Rally to Restore Unity

[Joining the Rally to Restore Unity going on this week on Rachel Held Evans’ blog. Want to play along?]

10Mar

Sigh No More

One of the first pieces of literature I ever memorized was a Bible verse familiar even to those who have never set foot in a fundamentalist Christian home: “God is love.” It’s a nice sentiment, and it probably sounded adorable in my toddler lisp, but I was already on my way to a very unhappy understanding of the verse’s meaning.

“God is love” meant that he was willing to defile himself by sifting through the filth of humanity and saving a worm like me.

“God is love” meant that he would inflict (or sanction) whatever pain necessary to insure my soul against hell.

“God is love” meant that he would play the gentleman and let people make “unbiased” decisions between Christianity and eternal suffering.

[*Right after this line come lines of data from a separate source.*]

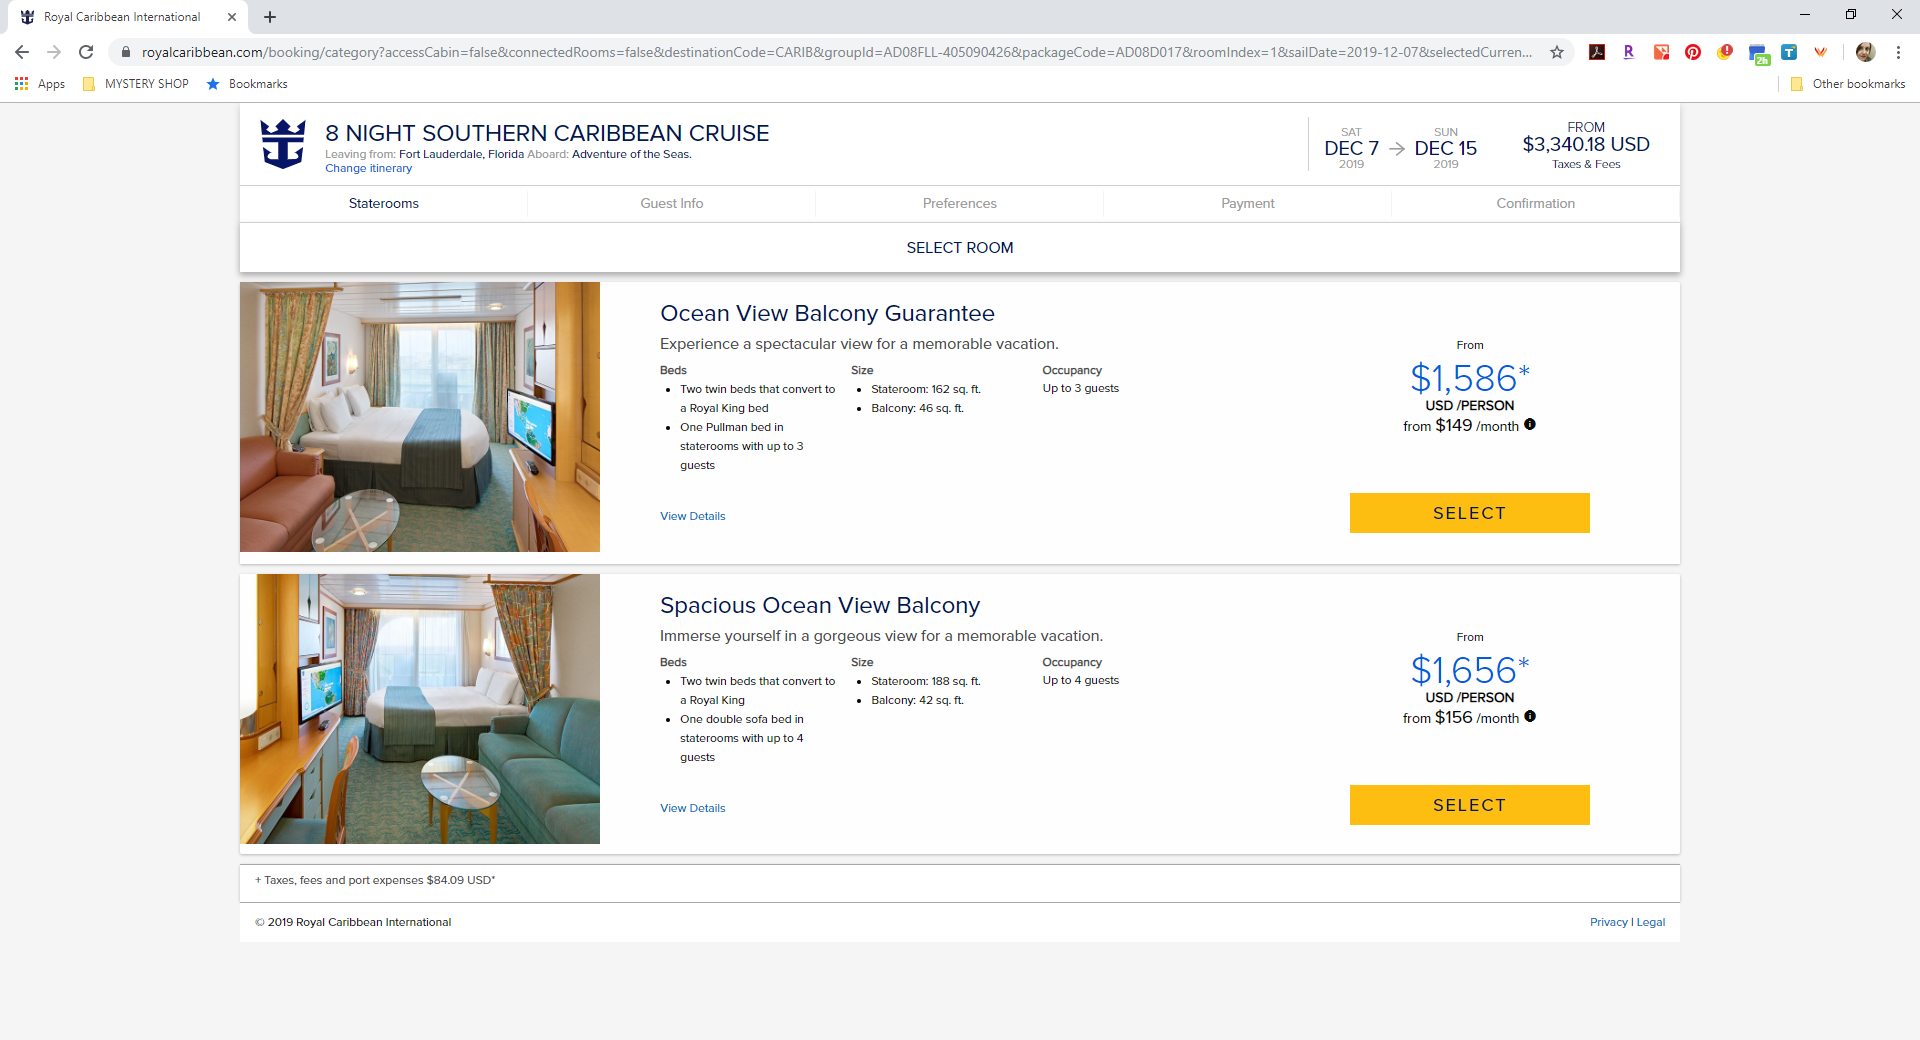Click the browser address bar URL
1920x1040 pixels.
point(836,52)
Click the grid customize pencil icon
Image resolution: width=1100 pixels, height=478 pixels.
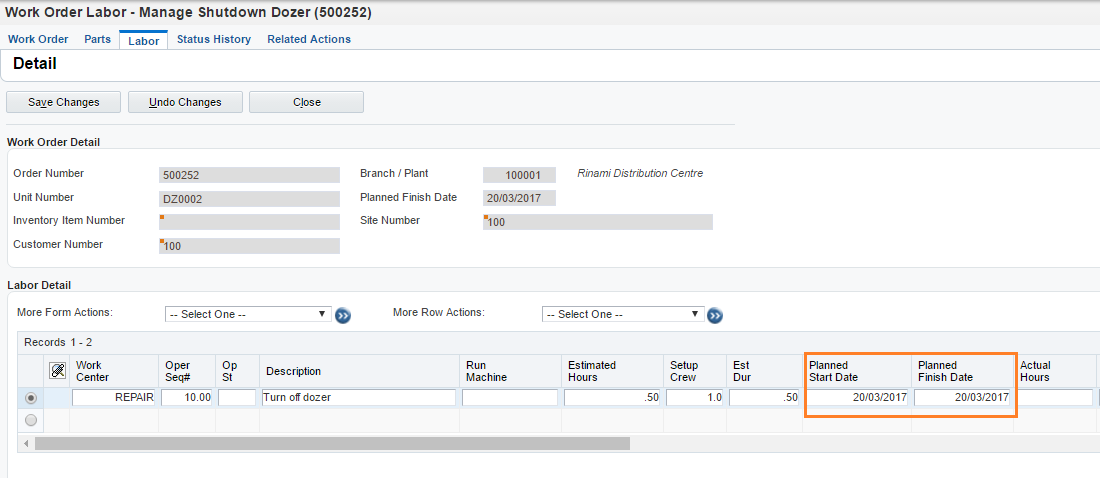pyautogui.click(x=58, y=371)
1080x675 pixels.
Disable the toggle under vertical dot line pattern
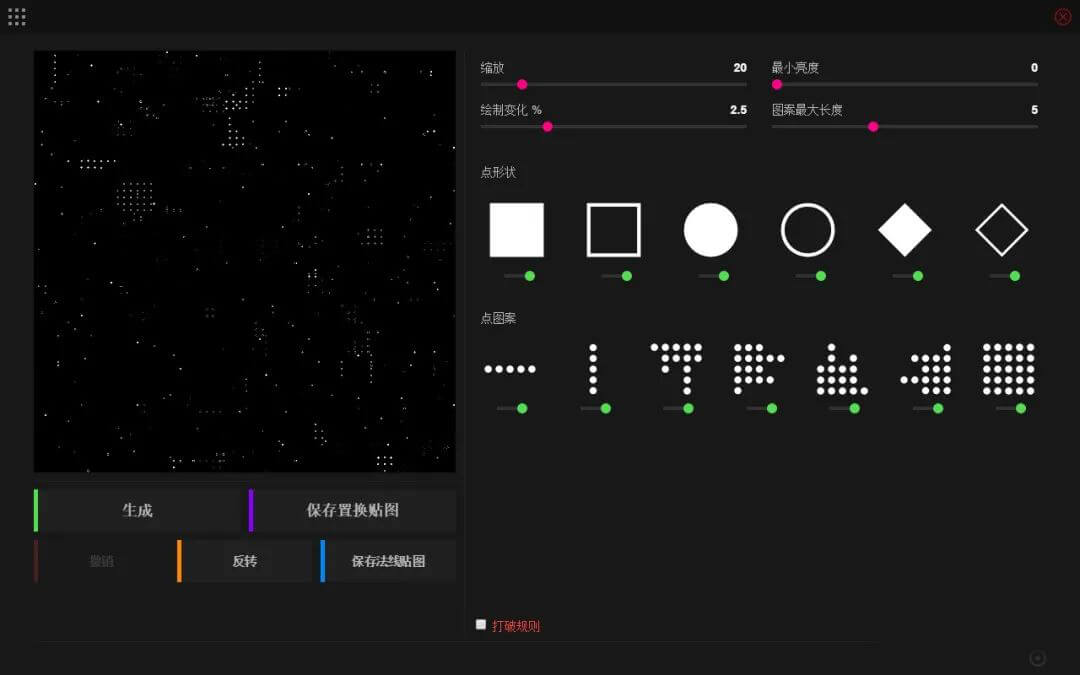(596, 408)
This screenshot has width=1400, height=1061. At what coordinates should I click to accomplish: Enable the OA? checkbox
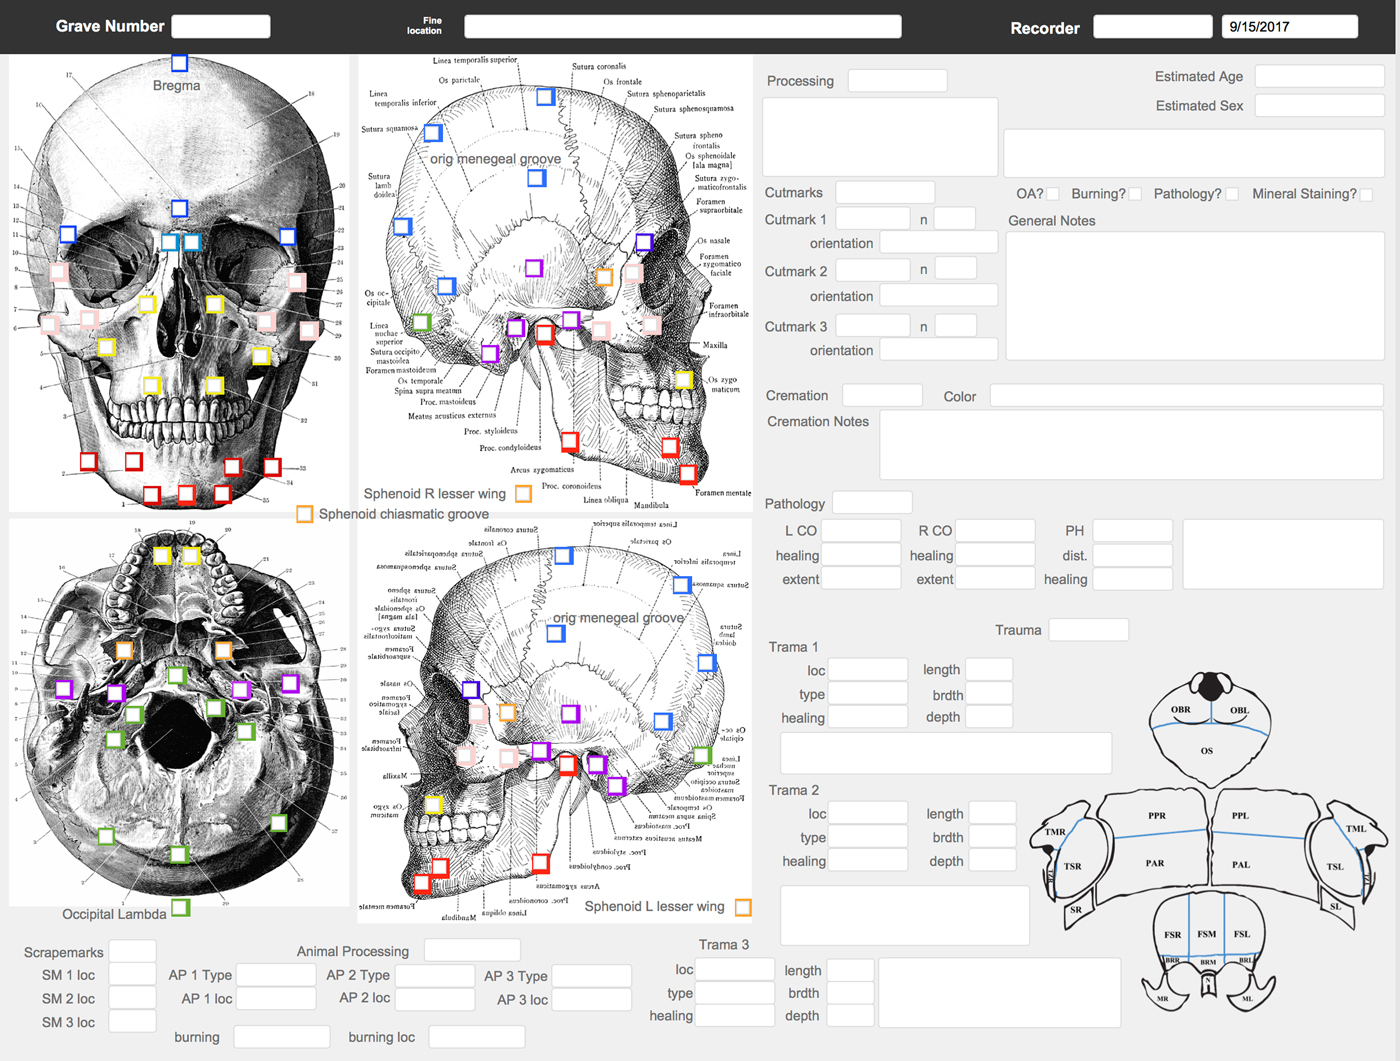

(Alternately, it meant that he had predestined me over less lucky humans for salvation. I experienced my fair share of Calvinism.)

“God is love” meant that he had paid my debt, so I was forever in his.

In practical terms, “God is love” translated into fear. God’s love was conditional, you see, and it wasn’t particularly affectionate to start with. When I was Baptist, any little mistake would put my salvation into question. (You couldn’t lose your salvation per se, but if you messed up… well, Jesus clearly wasn’t alive and well in your heart.) When I was Presbyterian, my soul was secure, but God didn’t love all of my friends and family enough to choose them. From my earliest memories, the unthinkable torment of hell—burning alive forever and ever and ever—dangled over my head  and that of everyone I knew. And this was God’s love.

Which brings me here:

Maybe you’ve heard about this. Maybe you don’t care. Maybe you care so much that you’re brandishing every weapon in your arsenal against heresy. Or maybe you’re like me, wanting to weep for the hope of it all.

Even though “Love Wins” is not yet released, prominent theologians have already consigned the author to hell… simply for suggesting that perhaps God is not torturing the majority of his creation for eternity. A dear friend writes about the divide between real, aching hearts and those “who are more concerned with winning than with loving,” and I want to ask those people, those self-assured theologians and heretic-slayers, Why? Why would you rather follow a God who allows babies to be born knowing that nine out of ten will burn forever… who handpicks some for his utopian afterlife but not all, or who makes our fates dependent on accurate guesswork… who expects us to rejoice while billions die… whose love only concerns itself with right vs. wrong… Why would you rather follow that God than explore the hope that true love doesn’t require us to shut down our hearts?

I was terrified the first time I posted about hell; I expected anger, hatred, and Molotov cocktails (approximately the treatment Rob Bell’s been getting), but it was worth the risk. I couldn’t not share the spacious peace I had found outside of religious tradition. The idea that God actually could be love—kind, unconditional, crazy-about-us love—is worth spreading no matter the cost or the dissenters. In fact, it might be the first piece of truly good news some Christians have ever heard.